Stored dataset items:
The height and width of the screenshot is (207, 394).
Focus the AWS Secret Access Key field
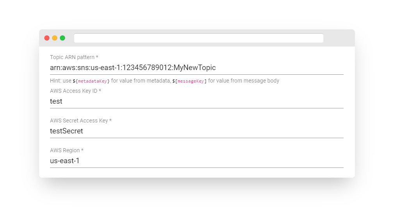pos(196,131)
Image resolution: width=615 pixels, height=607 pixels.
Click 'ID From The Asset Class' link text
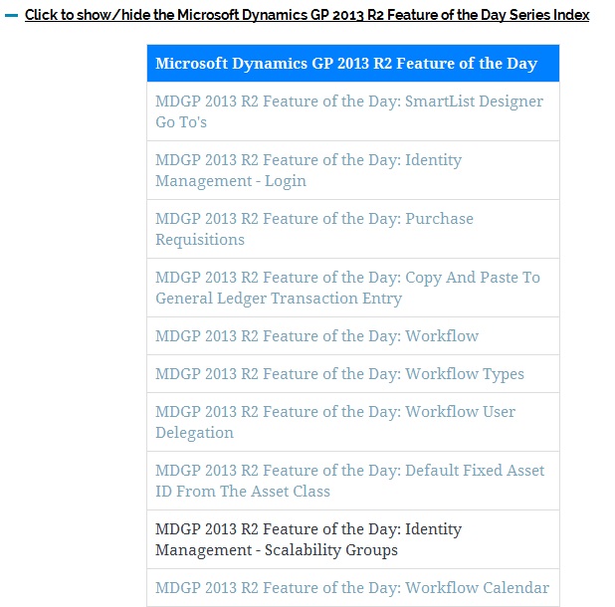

▸ Given exercise:
Reproduce these records line for line, leaving out the pictures.

▸ Completed task:
The height and width of the screenshot is (207, 394).
Focus the AWS Secret Access Key field
pos(196,131)
Image resolution: width=615 pixels, height=607 pixels.
Click 'ID From The Asset Class' link text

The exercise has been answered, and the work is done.